In 2010, Lester Packingham avoided a traffic ticket, and he was so excited he made a Facebook post about it. 

“God is Good! How about I got so much favor they dismissed the ticket before court even started?" the post read. "No fine, no court costs, no nothing spent. Praise be to God. Wow! Thanks, Jesus.”

That post was illegal, because Packingham is a registered sex offender.

Packingham was registered as a sex offender after being convicted of "taking indecent liberties" with a 13-year old girl, and in North Carolina people like him are banned from using any "commercial social networking website" that "permits minor children to become members." 

Packingham challenged the law in court, and after a series of appeals, the U.S. Supreme Court has agreed to hear the case, according to SCOTUS blog. 

U.S. Supreme Court.

The North Carolina is intended to block sexual predators from hunting children on social media sites. In 2011, the FBI said there are more than a half a million predators online every day, and the Department of Justice says that 13 percent of minors have received "unwanted sexual solicitations" online. The potential legal issue is that it doesn't apply merely to prisoners and those on probation, but those who have already served their sentences.



Some attorneys and researchers are worried that a Supreme Court decision in favor of the North Carolina law would restrict free speech. 

Eugene Volokh, a law professor at the University of California, Los Angeles, wrote a piece in The Washington Post about the upcoming case, arguing that there are "many First Amendment problems" with the lower court's decision to uphold the North Carolina law. 

Girl on her computerOne of those problems is the "ample alternative channels" argument, according to Volokh.
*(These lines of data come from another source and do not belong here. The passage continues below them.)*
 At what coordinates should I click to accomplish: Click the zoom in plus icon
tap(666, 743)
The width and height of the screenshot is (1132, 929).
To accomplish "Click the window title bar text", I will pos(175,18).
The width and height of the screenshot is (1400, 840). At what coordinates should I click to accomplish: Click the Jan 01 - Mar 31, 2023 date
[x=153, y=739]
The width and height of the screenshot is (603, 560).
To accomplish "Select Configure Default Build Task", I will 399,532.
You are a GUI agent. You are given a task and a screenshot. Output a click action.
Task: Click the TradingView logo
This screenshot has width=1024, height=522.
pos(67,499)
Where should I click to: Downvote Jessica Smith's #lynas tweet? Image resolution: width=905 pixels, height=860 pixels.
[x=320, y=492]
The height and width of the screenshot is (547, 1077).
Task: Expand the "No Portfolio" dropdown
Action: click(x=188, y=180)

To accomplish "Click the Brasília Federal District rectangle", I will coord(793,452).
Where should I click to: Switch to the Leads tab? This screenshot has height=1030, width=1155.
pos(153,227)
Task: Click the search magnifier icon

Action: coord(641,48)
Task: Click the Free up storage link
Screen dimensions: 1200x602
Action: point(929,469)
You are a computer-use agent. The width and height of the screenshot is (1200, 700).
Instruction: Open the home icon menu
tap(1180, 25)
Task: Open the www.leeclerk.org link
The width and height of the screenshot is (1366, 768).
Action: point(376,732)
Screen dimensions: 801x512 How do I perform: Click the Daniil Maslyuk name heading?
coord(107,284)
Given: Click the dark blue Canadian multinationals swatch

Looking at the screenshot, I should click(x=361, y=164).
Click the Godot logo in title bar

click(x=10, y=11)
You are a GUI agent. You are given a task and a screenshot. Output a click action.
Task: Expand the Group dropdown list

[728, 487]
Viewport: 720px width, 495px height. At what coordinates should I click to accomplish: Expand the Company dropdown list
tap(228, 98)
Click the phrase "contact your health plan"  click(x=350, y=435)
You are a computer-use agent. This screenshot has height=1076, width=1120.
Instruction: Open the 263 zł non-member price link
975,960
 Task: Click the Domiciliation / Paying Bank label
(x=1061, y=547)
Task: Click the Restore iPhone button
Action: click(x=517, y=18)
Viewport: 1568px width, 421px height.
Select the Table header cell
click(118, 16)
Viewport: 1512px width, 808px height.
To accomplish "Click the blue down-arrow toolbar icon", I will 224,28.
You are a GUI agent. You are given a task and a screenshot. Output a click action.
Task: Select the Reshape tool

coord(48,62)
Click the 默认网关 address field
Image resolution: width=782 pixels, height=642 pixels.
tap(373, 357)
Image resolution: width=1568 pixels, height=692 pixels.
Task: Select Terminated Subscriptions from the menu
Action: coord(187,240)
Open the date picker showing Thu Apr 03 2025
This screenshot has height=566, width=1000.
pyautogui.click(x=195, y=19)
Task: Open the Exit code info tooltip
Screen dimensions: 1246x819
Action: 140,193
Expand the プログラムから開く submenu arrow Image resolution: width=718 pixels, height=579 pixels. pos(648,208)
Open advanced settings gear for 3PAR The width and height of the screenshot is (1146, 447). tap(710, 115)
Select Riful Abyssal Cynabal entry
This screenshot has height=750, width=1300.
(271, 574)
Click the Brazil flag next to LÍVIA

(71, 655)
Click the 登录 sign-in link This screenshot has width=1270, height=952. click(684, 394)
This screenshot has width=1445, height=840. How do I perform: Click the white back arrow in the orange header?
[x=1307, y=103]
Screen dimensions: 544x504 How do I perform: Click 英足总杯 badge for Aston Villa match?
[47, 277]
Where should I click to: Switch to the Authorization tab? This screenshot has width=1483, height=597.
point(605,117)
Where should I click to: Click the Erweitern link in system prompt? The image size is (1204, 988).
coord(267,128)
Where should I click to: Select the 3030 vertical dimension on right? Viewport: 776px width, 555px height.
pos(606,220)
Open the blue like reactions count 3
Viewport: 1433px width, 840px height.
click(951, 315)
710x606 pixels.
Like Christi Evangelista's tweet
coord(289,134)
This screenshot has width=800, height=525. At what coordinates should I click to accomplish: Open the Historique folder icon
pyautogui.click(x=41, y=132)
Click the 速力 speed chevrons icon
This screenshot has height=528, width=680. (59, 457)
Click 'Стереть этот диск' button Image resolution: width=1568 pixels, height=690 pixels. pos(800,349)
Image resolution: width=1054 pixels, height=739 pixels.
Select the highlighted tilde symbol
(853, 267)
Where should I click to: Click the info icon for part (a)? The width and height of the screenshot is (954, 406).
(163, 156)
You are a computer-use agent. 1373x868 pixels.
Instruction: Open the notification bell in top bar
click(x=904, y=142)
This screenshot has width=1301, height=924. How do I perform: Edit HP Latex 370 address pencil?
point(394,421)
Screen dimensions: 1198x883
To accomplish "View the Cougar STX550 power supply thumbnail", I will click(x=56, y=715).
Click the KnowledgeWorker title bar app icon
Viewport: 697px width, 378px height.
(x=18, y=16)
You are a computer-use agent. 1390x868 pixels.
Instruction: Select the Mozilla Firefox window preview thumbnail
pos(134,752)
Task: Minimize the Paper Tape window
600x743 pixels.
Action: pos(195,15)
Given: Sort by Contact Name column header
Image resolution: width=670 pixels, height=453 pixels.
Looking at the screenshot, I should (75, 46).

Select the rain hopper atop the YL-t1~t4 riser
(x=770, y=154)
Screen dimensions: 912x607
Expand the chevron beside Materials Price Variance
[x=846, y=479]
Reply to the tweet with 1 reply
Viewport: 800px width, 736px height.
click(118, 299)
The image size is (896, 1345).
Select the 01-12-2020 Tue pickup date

The North Carolina court found that the ban on social media is reasonable because there are "ample alternative channels" for speech, meaning that those affected aren't completely restricted from using the internet, just from using sites that allow children to use them as well.

Like Volokh, those who petitioned the U.S. Supreme Court to hear this case believe that is still too restrictive, as "there is virtually no equivalent substitute" for Facebook or Twitter. 

"This bars people from reading a vast range of speech, and sharply limits their ability to reach a vast potential audience with their own speech," reads the petition.

The petitioners also wrote that restricting social media use also restrics access to the U.S. political process.

"Local governments and public officials are also establishing official Facebook pages for cities and city departments, recognizing the social media giant’s power to grant them access to constituents at little or no cost," the petition states. The North Carolina law "bars people from accessing any of this crucial information, much of which can only be found on Facebook or on other social media sites covered by the statute."

The Supreme Court is set to hear the case this coming week.